Problem>
The answer is the exact text of every line from the one that contains "You are a GUI" to the final line of the entries below, with pictures left out.

Source material>
--- --- ---

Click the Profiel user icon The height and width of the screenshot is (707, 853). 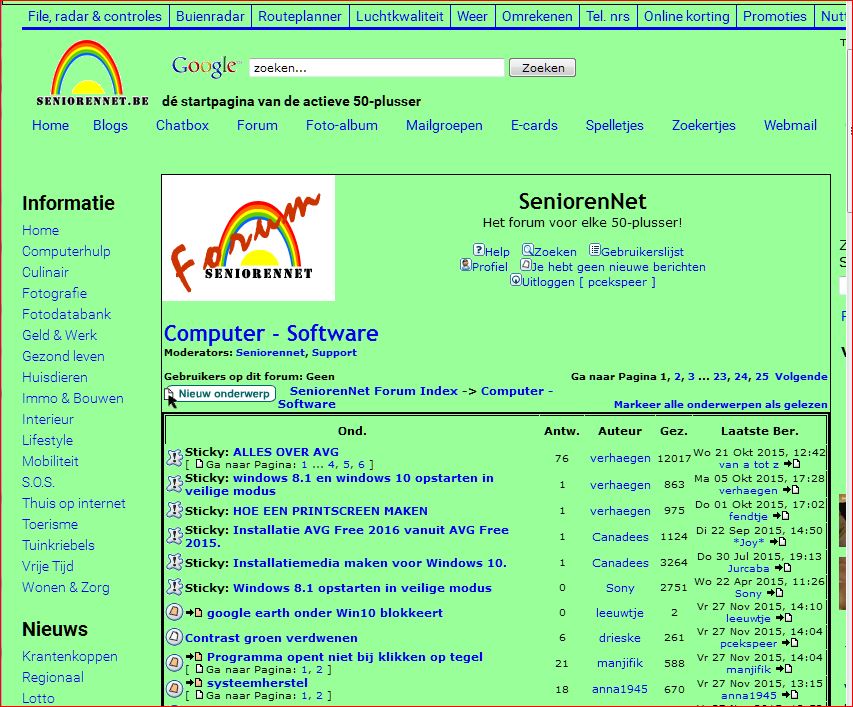click(465, 266)

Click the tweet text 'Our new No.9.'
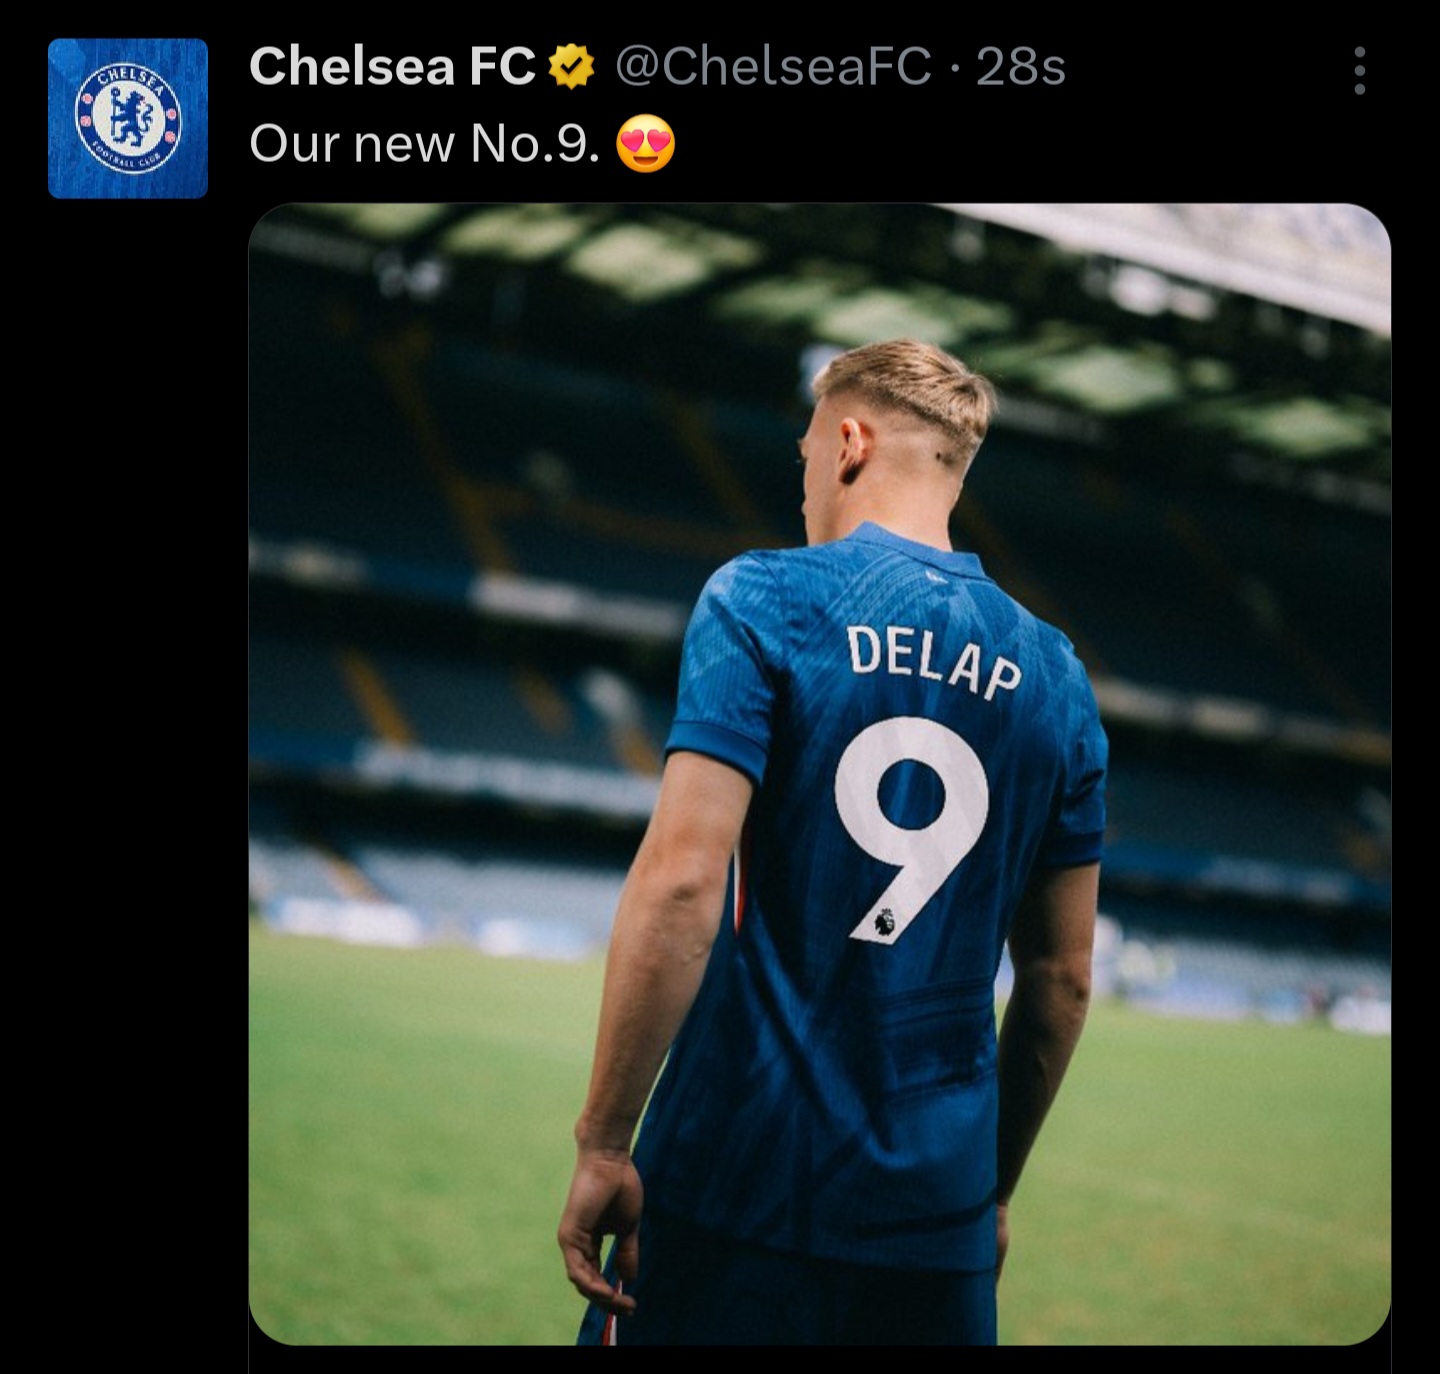[x=425, y=144]
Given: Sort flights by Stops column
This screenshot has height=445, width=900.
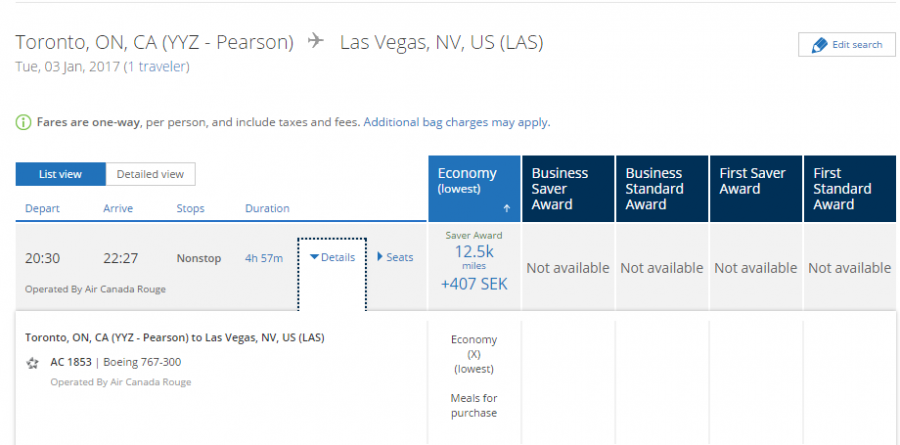Looking at the screenshot, I should pyautogui.click(x=190, y=208).
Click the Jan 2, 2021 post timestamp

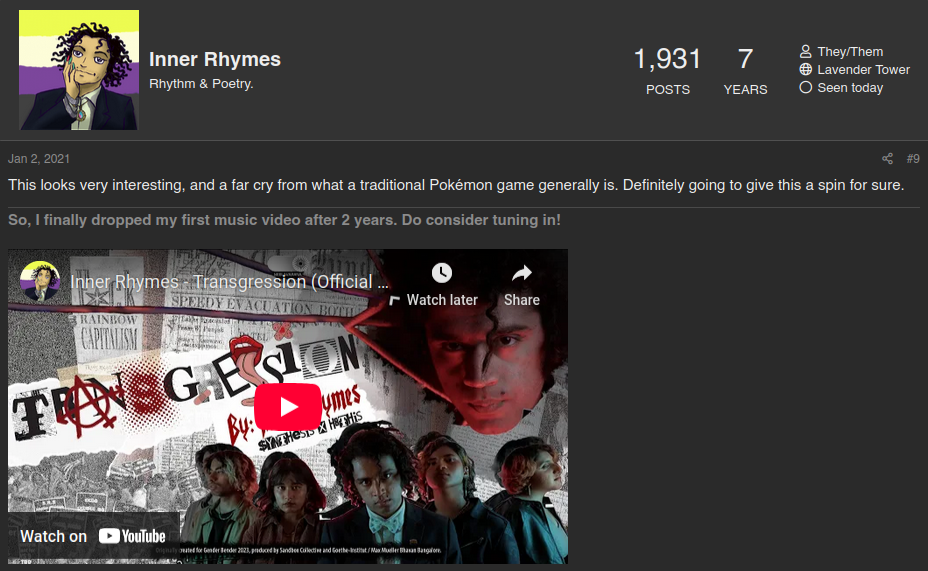(39, 159)
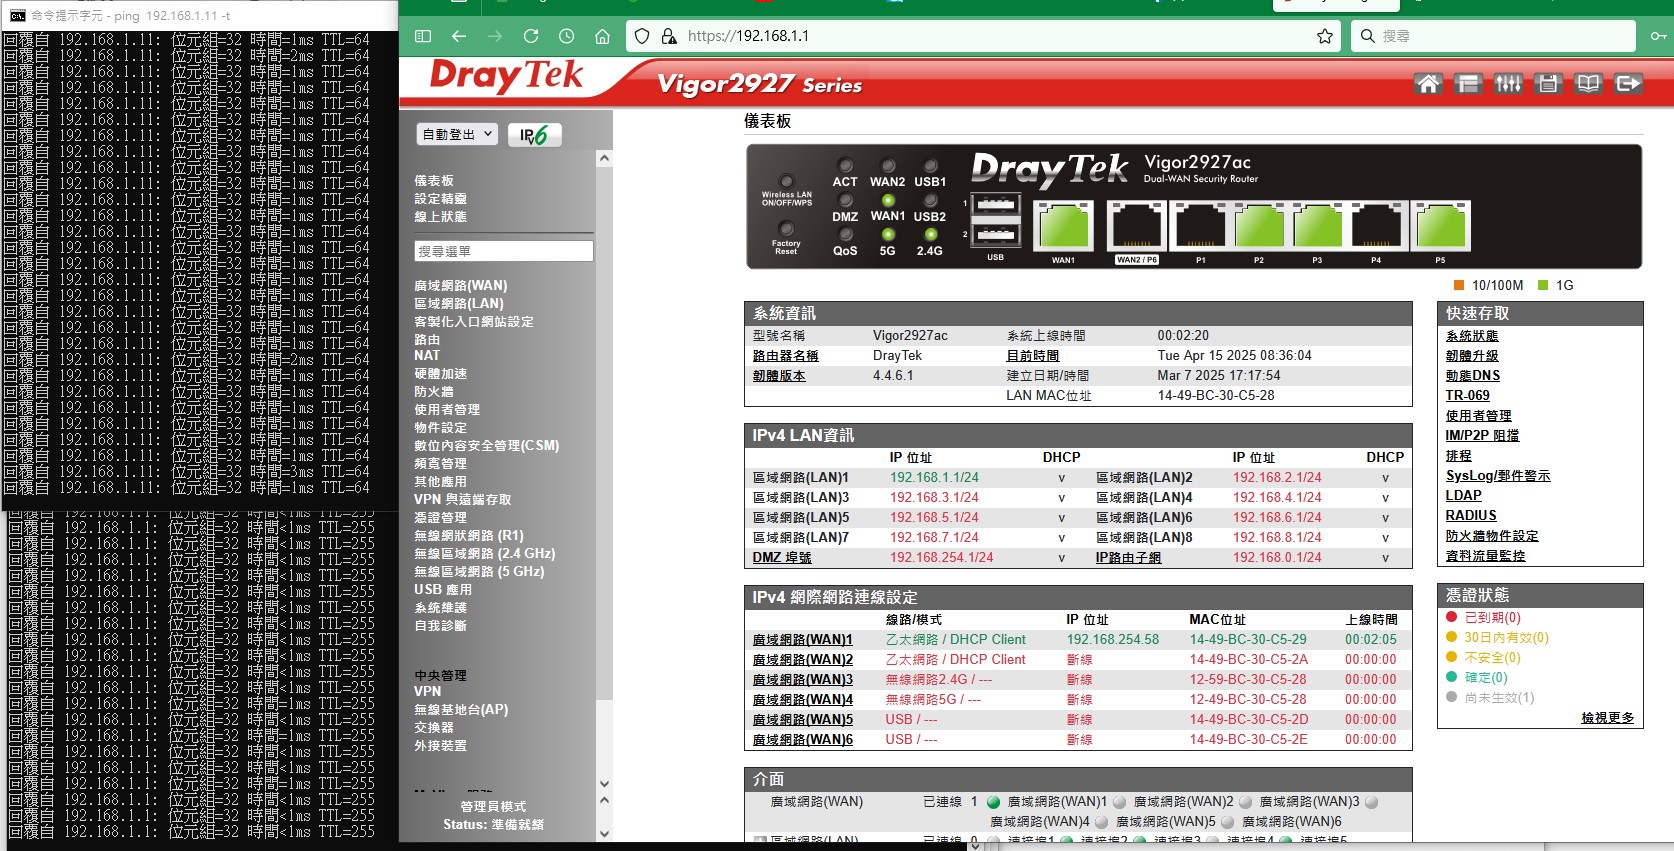Click the sidebar scroll-down arrow

[x=604, y=784]
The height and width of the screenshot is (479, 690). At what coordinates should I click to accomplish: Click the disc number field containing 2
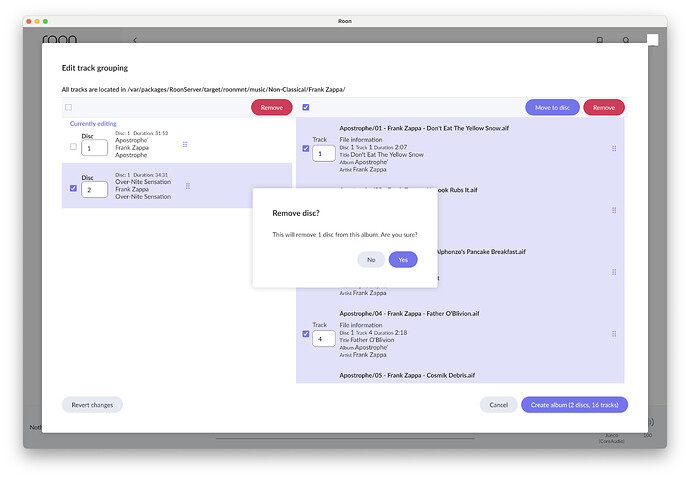[94, 189]
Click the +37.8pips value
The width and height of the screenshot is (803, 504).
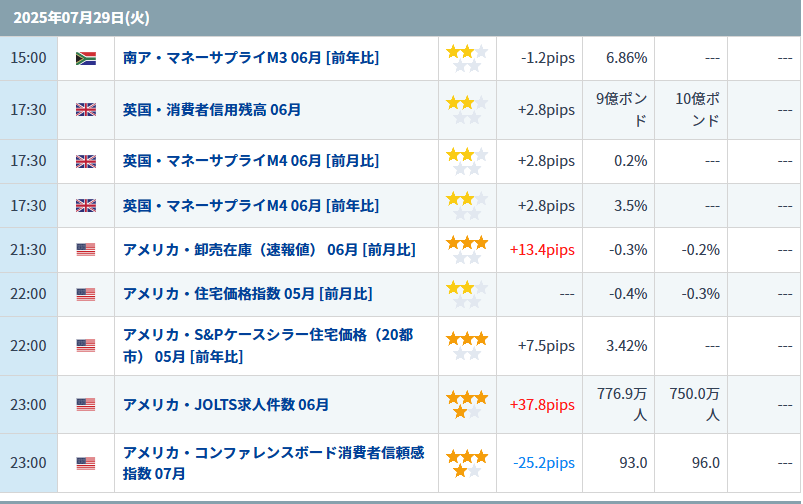coord(542,405)

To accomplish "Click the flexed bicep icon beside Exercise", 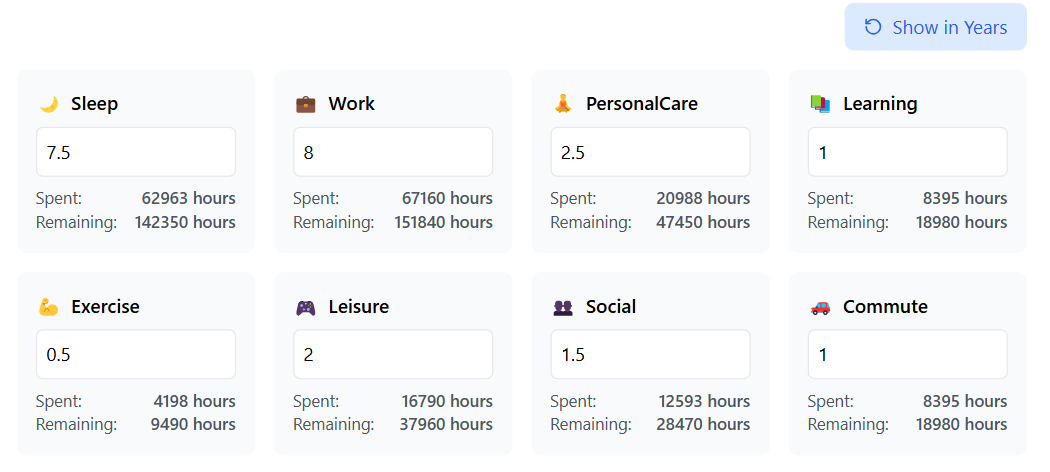I will coord(49,307).
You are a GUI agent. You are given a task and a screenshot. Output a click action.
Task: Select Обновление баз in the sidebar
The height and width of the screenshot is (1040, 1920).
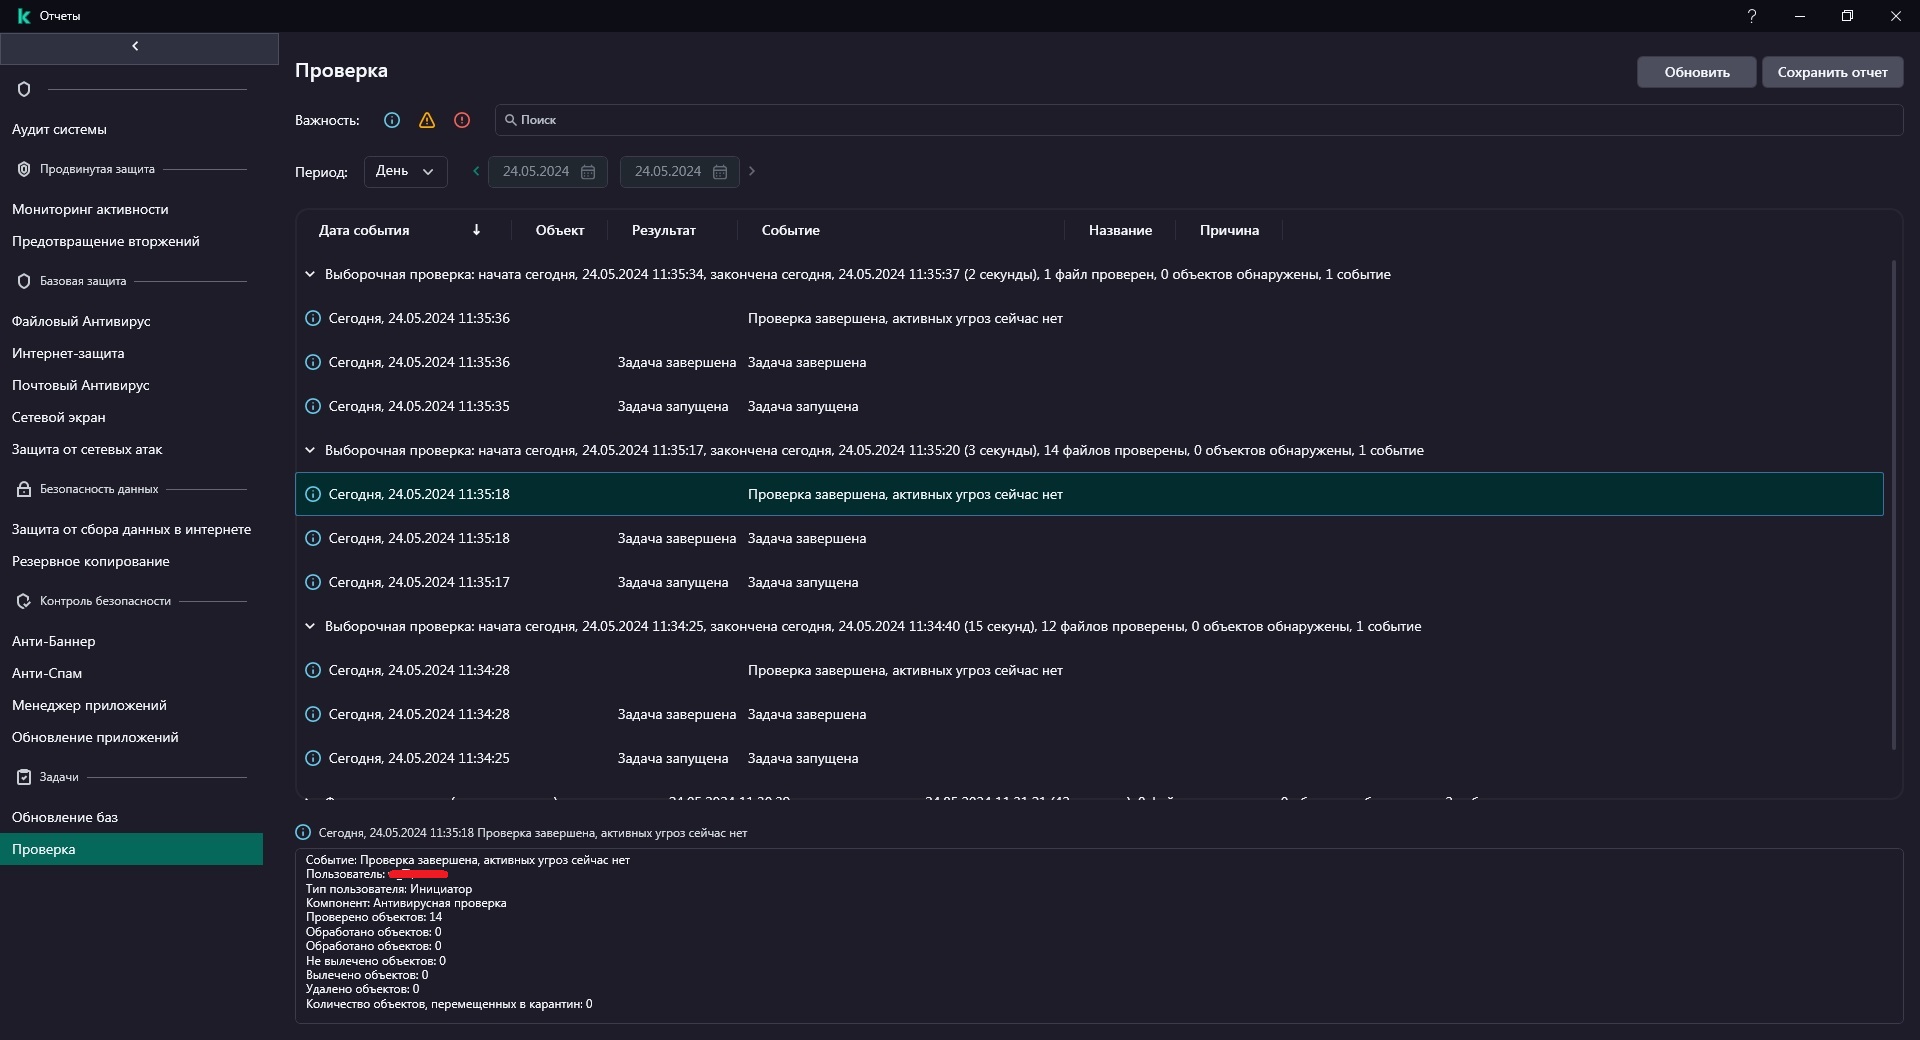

--- --- ---

Response area>
You are a GUI agent. You are given a task and a screenshot. Output a click action.
Task: Select Обновление баз in the sidebar
The height and width of the screenshot is (1040, 1920).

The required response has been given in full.